> **REQUIREMENTS**:
Rewrite the entries below, replacing "Instruction:" with "Command:" wherever it occurs and leaving everything else unchanged.

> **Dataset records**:

== == ==

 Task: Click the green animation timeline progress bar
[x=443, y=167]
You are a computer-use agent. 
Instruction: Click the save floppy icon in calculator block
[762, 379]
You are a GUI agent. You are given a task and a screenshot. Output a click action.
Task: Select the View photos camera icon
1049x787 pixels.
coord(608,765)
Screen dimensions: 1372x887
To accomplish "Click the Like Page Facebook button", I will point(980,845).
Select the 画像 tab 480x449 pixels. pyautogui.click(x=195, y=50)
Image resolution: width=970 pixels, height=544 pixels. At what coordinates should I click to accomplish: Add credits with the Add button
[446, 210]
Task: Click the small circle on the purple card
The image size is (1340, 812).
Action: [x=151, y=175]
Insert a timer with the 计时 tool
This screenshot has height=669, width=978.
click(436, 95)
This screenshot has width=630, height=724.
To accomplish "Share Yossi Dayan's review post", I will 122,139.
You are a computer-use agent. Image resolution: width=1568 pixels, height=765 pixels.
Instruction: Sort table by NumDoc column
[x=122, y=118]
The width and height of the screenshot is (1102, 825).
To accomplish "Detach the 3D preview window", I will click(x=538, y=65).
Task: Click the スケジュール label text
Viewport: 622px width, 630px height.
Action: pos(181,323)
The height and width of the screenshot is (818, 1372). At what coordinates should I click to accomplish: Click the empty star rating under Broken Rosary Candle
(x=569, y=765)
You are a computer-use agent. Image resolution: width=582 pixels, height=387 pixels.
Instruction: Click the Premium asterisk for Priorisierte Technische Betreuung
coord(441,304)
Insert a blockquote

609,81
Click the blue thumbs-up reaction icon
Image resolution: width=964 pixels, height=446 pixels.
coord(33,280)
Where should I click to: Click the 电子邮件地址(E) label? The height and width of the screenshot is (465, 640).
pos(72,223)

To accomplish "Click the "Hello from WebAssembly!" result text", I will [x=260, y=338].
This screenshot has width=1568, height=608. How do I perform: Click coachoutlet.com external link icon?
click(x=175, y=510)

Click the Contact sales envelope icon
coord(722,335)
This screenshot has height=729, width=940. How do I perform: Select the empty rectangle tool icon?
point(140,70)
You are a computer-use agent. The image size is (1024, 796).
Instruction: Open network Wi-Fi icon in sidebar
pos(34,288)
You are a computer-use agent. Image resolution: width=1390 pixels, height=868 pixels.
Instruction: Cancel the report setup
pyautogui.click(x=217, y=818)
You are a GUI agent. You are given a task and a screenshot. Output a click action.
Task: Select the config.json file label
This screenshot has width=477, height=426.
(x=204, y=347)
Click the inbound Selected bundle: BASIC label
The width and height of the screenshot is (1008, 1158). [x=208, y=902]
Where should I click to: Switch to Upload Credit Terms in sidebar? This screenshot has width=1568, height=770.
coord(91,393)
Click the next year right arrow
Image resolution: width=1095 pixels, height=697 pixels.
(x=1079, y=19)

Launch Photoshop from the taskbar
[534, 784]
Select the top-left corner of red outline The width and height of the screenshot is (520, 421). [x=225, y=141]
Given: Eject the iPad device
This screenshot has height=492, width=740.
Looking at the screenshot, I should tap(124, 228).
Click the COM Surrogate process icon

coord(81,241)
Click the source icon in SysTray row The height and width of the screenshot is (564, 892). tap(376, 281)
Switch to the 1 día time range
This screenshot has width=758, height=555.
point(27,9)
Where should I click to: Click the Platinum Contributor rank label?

== == ==

> **WRITTEN RESPONSE**:
 Task: Click the green animation timeline progress bar
[x=443, y=167]
You are a computer-use agent. 
Command: Click the save floppy icon in calculator block
[762, 379]
You are a GUI agent. You are given a task and a screenshot. Output a click action.
Task: Select the View photos camera icon
1049x787 pixels.
coord(608,765)
Screen dimensions: 1372x887
To accomplish "Click the Like Page Facebook button", I will point(980,845).
Select the 画像 tab 480x449 pixels. pyautogui.click(x=195, y=50)
Image resolution: width=970 pixels, height=544 pixels. At what coordinates should I click to accomplish: Add credits with the Add button
[446, 210]
Task: Click the small circle on the purple card
The image size is (1340, 812).
Action: [x=151, y=175]
Insert a timer with the 计时 tool
This screenshot has height=669, width=978.
click(436, 95)
This screenshot has width=630, height=724.
To accomplish "Share Yossi Dayan's review post", I will 122,139.
You are a computer-use agent. Image resolution: width=1568 pixels, height=765 pixels.
Command: Sort table by NumDoc column
[x=122, y=118]
The width and height of the screenshot is (1102, 825).
To accomplish "Detach the 3D preview window", I will click(x=538, y=65).
Task: Click the スケジュール label text
Viewport: 622px width, 630px height.
Action: pos(181,323)
The height and width of the screenshot is (818, 1372). At what coordinates should I click to accomplish: Click the empty star rating under Broken Rosary Candle
(x=569, y=765)
You are a computer-use agent. Image resolution: width=582 pixels, height=387 pixels.
Command: Click the Premium asterisk for Priorisierte Technische Betreuung
coord(441,304)
Insert a blockquote

609,81
Click the blue thumbs-up reaction icon
Image resolution: width=964 pixels, height=446 pixels.
coord(33,280)
Where should I click to: Click the 电子邮件地址(E) label? The height and width of the screenshot is (465, 640).
pos(72,223)

To accomplish "Click the "Hello from WebAssembly!" result text", I will [x=260, y=338].
This screenshot has width=1568, height=608. How do I perform: Click coachoutlet.com external link icon?
click(x=175, y=510)

Click the Contact sales envelope icon
coord(722,335)
This screenshot has height=729, width=940. How do I perform: Select the empty rectangle tool icon?
point(140,70)
You are a computer-use agent. The image size is (1024, 796).
Command: Open network Wi-Fi icon in sidebar
pos(34,288)
You are a computer-use agent. Image resolution: width=1390 pixels, height=868 pixels.
Command: Cancel the report setup
pyautogui.click(x=217, y=818)
You are a GUI agent. You are given a task and a screenshot. Output a click action.
Task: Select the config.json file label
This screenshot has width=477, height=426.
(x=204, y=347)
Click the inbound Selected bundle: BASIC label
The width and height of the screenshot is (1008, 1158). [x=208, y=902]
Where should I click to: Switch to Upload Credit Terms in sidebar? This screenshot has width=1568, height=770.
coord(91,393)
Click the next year right arrow
Image resolution: width=1095 pixels, height=697 pixels.
(x=1079, y=19)

Launch Photoshop from the taskbar
[534, 784]
Select the top-left corner of red outline The width and height of the screenshot is (520, 421). [x=225, y=141]
Given: Eject the iPad device
This screenshot has height=492, width=740.
Looking at the screenshot, I should tap(124, 228).
Click the COM Surrogate process icon

coord(81,241)
Click the source icon in SysTray row The height and width of the screenshot is (564, 892). tap(376, 281)
Switch to the 1 día time range
This screenshot has width=758, height=555.
point(27,9)
Where should I click to: Click the Platinum Contributor rank label?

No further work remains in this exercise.